26th IAEA Fusion Energy Conference - IAEA CN-234

TCV Experiments towards the Development of a Plasma Exhaust Solution

19 Oct 2016, 14:00

4h 45m

Kyoto International Conference Center

Poster EXD - Magnetic Confinement Experiments: Plasma–material interactions; divertors; limiters; scrape-off layer (SOL) Poster FIP/2, EX/2, TH/2

Speaker

Dr Holger Reimerdes (Ecole Polytechnique Fédérale de Lausanne (EPFL), Centre de Recherches en Physique des Plasmas)

Description

Present research towards a plasma exhaust solution for a fusion power plant aims at validating edge physics models to strengthen the predictive capabilities and improving the operating regime and the divertor configuration. The TCV tokamak is used in particular to investigate to what extent geometric modifications of the configuration can affect the plasma exhaust performance by decreasing the peak heat loads, improving the control of the detached condition and enhancing the compatibility of the divertor solution with core performance.
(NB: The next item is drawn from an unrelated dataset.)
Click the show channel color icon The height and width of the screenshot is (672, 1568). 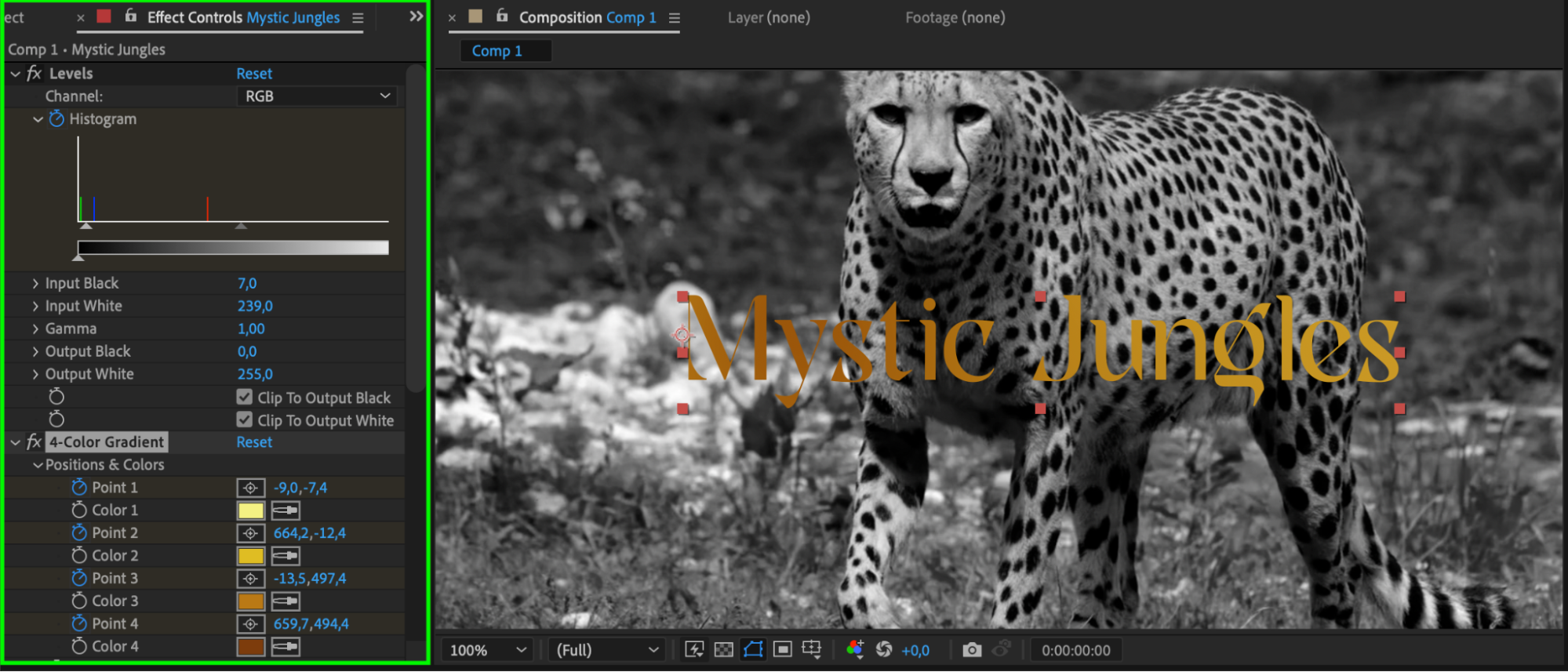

Detachment experiments in TCV have so far been restricted to Ohmically heated L-mode plasmas. Recent TCV experiments connect to previous detachment studies using standard single-null configurations, where the onset of detachment is best observed at sufficiently high density when the direction of the magnetic field results in an ion grad B drift away from the X-point. The studies were extended to nitrogen seeding and to an entire suite of alternative magnetic configurations, including the variation of the poloidal flux expansion at the outer target, the introduction of flux flaring towards the target (X divertor), the movement of the secondary X-point inside the vessel (X-point target) as well as various snowflake configurations. The snowflake minus configuration has attracted particular interest as recent EMC3-Eirene simulations predict a large region of radiation between two X-points. In addition to the detachment characteristics the effect of the altered connection length and magnetic shear on turbulent transport is investigated. The recent experiments benefited from a range of improved diagnostic capabilities including a new divertor spectroscopy system, an upgraded infrared thermography system, an extended set of wall-mounted Langmuir probes and a newly installed reciprocating probe. Experiments in 2016 will also be able to take advantage of the newly installed neutral beam injection (NBI) heating system, which allows for auxiliary heating of high density plasmas and thereby for testing of potential solutions under higher heat fluxes and in regimes with a higher SOL pressure.